• _What is being asked_
Copy out the material below without changing anything.

start

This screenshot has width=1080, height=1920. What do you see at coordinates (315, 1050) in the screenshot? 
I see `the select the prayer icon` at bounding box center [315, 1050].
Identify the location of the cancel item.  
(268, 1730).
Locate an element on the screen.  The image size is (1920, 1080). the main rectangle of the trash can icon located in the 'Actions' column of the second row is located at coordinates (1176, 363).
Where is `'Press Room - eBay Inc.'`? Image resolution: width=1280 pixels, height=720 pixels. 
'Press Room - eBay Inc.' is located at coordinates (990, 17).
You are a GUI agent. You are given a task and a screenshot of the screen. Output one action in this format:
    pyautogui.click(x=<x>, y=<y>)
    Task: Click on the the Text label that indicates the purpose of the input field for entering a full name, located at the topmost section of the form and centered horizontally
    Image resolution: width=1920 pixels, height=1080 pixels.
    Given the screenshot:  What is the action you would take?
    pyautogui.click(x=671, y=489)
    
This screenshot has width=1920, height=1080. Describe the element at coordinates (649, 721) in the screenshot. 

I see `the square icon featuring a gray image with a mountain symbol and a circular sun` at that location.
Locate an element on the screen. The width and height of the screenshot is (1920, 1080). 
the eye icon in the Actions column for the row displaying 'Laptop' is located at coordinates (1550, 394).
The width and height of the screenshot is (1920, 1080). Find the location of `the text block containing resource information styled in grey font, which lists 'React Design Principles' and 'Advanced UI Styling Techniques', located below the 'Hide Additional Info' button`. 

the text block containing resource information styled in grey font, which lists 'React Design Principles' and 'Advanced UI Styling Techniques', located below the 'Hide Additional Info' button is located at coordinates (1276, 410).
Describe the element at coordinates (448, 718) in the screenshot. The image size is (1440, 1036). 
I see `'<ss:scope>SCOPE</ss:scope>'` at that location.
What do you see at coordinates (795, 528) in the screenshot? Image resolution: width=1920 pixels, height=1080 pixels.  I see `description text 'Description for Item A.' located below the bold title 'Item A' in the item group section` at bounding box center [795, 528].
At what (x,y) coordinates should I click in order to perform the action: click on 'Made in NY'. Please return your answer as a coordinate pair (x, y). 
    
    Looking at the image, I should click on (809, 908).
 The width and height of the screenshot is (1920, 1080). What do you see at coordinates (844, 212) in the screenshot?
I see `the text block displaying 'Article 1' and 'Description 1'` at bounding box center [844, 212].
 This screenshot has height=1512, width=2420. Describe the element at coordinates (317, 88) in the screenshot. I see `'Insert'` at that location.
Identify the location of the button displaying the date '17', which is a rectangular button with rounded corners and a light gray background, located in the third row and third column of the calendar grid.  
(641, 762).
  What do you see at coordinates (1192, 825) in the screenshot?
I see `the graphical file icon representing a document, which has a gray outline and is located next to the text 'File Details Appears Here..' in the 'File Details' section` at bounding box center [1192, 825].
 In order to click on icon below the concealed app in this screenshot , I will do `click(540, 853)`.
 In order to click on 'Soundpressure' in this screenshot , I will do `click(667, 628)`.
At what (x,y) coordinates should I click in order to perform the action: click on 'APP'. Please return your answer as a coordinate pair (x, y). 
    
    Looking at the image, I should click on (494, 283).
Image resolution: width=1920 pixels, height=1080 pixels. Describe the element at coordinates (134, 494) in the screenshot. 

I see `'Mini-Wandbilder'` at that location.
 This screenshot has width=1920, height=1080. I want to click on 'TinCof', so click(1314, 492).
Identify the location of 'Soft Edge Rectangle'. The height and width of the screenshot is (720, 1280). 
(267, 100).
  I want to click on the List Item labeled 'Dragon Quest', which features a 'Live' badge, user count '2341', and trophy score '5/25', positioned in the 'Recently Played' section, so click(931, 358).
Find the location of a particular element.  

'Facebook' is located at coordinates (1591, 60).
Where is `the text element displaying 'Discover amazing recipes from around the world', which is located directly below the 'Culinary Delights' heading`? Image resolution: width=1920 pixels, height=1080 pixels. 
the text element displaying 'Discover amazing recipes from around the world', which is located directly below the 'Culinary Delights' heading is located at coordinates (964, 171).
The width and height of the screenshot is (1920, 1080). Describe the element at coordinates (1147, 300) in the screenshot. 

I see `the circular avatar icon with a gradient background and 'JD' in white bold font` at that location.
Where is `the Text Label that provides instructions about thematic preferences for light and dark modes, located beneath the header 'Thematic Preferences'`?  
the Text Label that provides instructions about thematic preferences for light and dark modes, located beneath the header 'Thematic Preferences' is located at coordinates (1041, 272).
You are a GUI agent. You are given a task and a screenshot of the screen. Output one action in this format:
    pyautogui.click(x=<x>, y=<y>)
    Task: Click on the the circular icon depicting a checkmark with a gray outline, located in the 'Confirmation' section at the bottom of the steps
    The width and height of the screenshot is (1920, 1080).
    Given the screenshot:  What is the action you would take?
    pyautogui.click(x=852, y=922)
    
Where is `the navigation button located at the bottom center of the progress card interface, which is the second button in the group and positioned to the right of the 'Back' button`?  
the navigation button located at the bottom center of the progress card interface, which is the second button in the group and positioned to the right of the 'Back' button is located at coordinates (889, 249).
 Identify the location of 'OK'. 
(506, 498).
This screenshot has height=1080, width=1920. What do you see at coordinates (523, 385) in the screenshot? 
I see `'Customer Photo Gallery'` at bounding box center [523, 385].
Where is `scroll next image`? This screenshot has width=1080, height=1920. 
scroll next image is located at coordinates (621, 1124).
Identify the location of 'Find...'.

end

• _Solution below_
This screenshot has width=1080, height=1920. What do you see at coordinates (315, 1050) in the screenshot? 
I see `the select the prayer icon` at bounding box center [315, 1050].
Identify the location of the cancel item.  
(268, 1730).
Locate an element on the screen.  The image size is (1920, 1080). the main rectangle of the trash can icon located in the 'Actions' column of the second row is located at coordinates (1176, 363).
Where is `'Press Room - eBay Inc.'`? Image resolution: width=1280 pixels, height=720 pixels. 
'Press Room - eBay Inc.' is located at coordinates (990, 17).
You are a GUI agent. You are given a task and a screenshot of the screen. Output one action in this format:
    pyautogui.click(x=<x>, y=<y>)
    Task: Click on the the Text label that indicates the purpose of the input field for entering a full name, located at the topmost section of the form and centered horizontally
    Image resolution: width=1920 pixels, height=1080 pixels.
    Given the screenshot:  What is the action you would take?
    pyautogui.click(x=671, y=489)
    
This screenshot has width=1920, height=1080. Describe the element at coordinates (649, 721) in the screenshot. 

I see `the square icon featuring a gray image with a mountain symbol and a circular sun` at that location.
Locate an element on the screen. The width and height of the screenshot is (1920, 1080). 
the eye icon in the Actions column for the row displaying 'Laptop' is located at coordinates (1550, 394).
The width and height of the screenshot is (1920, 1080). Find the location of `the text block containing resource information styled in grey font, which lists 'React Design Principles' and 'Advanced UI Styling Techniques', located below the 'Hide Additional Info' button`. 

the text block containing resource information styled in grey font, which lists 'React Design Principles' and 'Advanced UI Styling Techniques', located below the 'Hide Additional Info' button is located at coordinates (1276, 410).
Describe the element at coordinates (448, 718) in the screenshot. The image size is (1440, 1036). 
I see `'<ss:scope>SCOPE</ss:scope>'` at that location.
What do you see at coordinates (795, 528) in the screenshot? Image resolution: width=1920 pixels, height=1080 pixels.  I see `description text 'Description for Item A.' located below the bold title 'Item A' in the item group section` at bounding box center [795, 528].
At what (x,y) coordinates should I click in order to perform the action: click on 'Made in NY'. Please return your answer as a coordinate pair (x, y). 
    
    Looking at the image, I should click on (809, 908).
 The width and height of the screenshot is (1920, 1080). What do you see at coordinates (844, 212) in the screenshot?
I see `the text block displaying 'Article 1' and 'Description 1'` at bounding box center [844, 212].
 This screenshot has height=1512, width=2420. Describe the element at coordinates (317, 88) in the screenshot. I see `'Insert'` at that location.
Identify the location of the button displaying the date '17', which is a rectangular button with rounded corners and a light gray background, located in the third row and third column of the calendar grid.  
(641, 762).
  What do you see at coordinates (1192, 825) in the screenshot?
I see `the graphical file icon representing a document, which has a gray outline and is located next to the text 'File Details Appears Here..' in the 'File Details' section` at bounding box center [1192, 825].
 In order to click on icon below the concealed app in this screenshot , I will do `click(540, 853)`.
 In order to click on 'Soundpressure' in this screenshot , I will do `click(667, 628)`.
At what (x,y) coordinates should I click in order to perform the action: click on 'APP'. Please return your answer as a coordinate pair (x, y). 
    
    Looking at the image, I should click on (494, 283).
Image resolution: width=1920 pixels, height=1080 pixels. Describe the element at coordinates (134, 494) in the screenshot. 

I see `'Mini-Wandbilder'` at that location.
 This screenshot has width=1920, height=1080. I want to click on 'TinCof', so click(1314, 492).
Identify the location of 'Soft Edge Rectangle'. The height and width of the screenshot is (720, 1280). 
(267, 100).
  I want to click on the List Item labeled 'Dragon Quest', which features a 'Live' badge, user count '2341', and trophy score '5/25', positioned in the 'Recently Played' section, so click(931, 358).
Find the location of a particular element.  

'Facebook' is located at coordinates (1591, 60).
Where is `the text element displaying 'Discover amazing recipes from around the world', which is located directly below the 'Culinary Delights' heading`? Image resolution: width=1920 pixels, height=1080 pixels. 
the text element displaying 'Discover amazing recipes from around the world', which is located directly below the 'Culinary Delights' heading is located at coordinates (964, 171).
The width and height of the screenshot is (1920, 1080). Describe the element at coordinates (1147, 300) in the screenshot. 

I see `the circular avatar icon with a gradient background and 'JD' in white bold font` at that location.
Where is `the Text Label that provides instructions about thematic preferences for light and dark modes, located beneath the header 'Thematic Preferences'`?  
the Text Label that provides instructions about thematic preferences for light and dark modes, located beneath the header 'Thematic Preferences' is located at coordinates (1041, 272).
You are a GUI agent. You are given a task and a screenshot of the screen. Output one action in this format:
    pyautogui.click(x=<x>, y=<y>)
    Task: Click on the the circular icon depicting a checkmark with a gray outline, located in the 'Confirmation' section at the bottom of the steps
    The width and height of the screenshot is (1920, 1080).
    Given the screenshot:  What is the action you would take?
    pyautogui.click(x=852, y=922)
    
Where is `the navigation button located at the bottom center of the progress card interface, which is the second button in the group and positioned to the right of the 'Back' button`?  
the navigation button located at the bottom center of the progress card interface, which is the second button in the group and positioned to the right of the 'Back' button is located at coordinates (889, 249).
 Identify the location of 'OK'. 
(506, 498).
This screenshot has height=1080, width=1920. What do you see at coordinates (523, 385) in the screenshot? 
I see `'Customer Photo Gallery'` at bounding box center [523, 385].
Where is `scroll next image`? This screenshot has width=1080, height=1920. 
scroll next image is located at coordinates (621, 1124).
Identify the location of 'Find...'.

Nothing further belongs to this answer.